◆ TASK ITEM
Each entry should be written out again exactly, so that nothing is lost.

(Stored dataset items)
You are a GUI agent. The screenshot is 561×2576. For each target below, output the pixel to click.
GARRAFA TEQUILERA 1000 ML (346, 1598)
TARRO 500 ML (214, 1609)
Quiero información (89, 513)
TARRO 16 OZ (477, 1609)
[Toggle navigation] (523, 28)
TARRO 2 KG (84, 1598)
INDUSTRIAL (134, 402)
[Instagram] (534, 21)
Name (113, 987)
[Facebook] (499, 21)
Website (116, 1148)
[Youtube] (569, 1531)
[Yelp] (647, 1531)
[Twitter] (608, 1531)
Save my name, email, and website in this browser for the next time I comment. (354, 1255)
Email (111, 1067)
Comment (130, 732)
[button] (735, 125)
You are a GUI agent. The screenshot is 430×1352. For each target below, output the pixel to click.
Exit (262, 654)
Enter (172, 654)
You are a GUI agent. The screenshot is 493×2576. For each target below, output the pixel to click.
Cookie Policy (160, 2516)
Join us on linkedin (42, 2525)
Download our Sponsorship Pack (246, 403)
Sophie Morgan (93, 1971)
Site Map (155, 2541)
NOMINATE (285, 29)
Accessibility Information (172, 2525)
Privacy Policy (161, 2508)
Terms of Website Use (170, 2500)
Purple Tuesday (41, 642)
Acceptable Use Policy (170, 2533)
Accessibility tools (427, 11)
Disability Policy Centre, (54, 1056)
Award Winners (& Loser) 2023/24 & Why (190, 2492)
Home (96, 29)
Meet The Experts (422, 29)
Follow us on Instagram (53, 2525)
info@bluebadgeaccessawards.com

◆ ANSWER TO THIS TASK
You are a GUI agent. The screenshot is 561×2576. For each target below, output the pixel to click.
GARRAFA TEQUILERA 1000 ML (346, 1598)
TARRO 500 ML (214, 1609)
Quiero información (89, 513)
TARRO 16 OZ (477, 1609)
[Toggle navigation] (523, 28)
TARRO 2 KG (84, 1598)
INDUSTRIAL (134, 402)
[Instagram] (534, 21)
Name (113, 987)
[Facebook] (499, 21)
Website (116, 1148)
[Youtube] (569, 1531)
[Yelp] (647, 1531)
[Twitter] (608, 1531)
Save my name, email, and website in this browser for the next time I comment. (354, 1255)
Email (111, 1067)
Comment (130, 732)
[button] (735, 125)
You are a GUI agent. The screenshot is 430×1352. For each target below, output the pixel to click.
Exit (262, 654)
Enter (172, 654)
You are a GUI agent. The screenshot is 493×2576. For each target below, output the pixel to click.
Cookie Policy (160, 2516)
Join us on linkedin (42, 2525)
Download our Sponsorship Pack (246, 403)
Sophie Morgan (93, 1971)
Site Map (155, 2541)
NOMINATE (285, 29)
Accessibility Information (172, 2525)
Privacy Policy (161, 2508)
Terms of Website Use (170, 2500)
Purple Tuesday (41, 642)
Acceptable Use Policy (170, 2533)
Accessibility tools (427, 11)
Disability Policy Centre, (54, 1056)
Award Winners (& Loser) 2023/24 & Why (190, 2492)
Home (96, 29)
Meet The Experts (422, 29)
Follow us on Instagram (53, 2525)
info@bluebadgeaccessawards.com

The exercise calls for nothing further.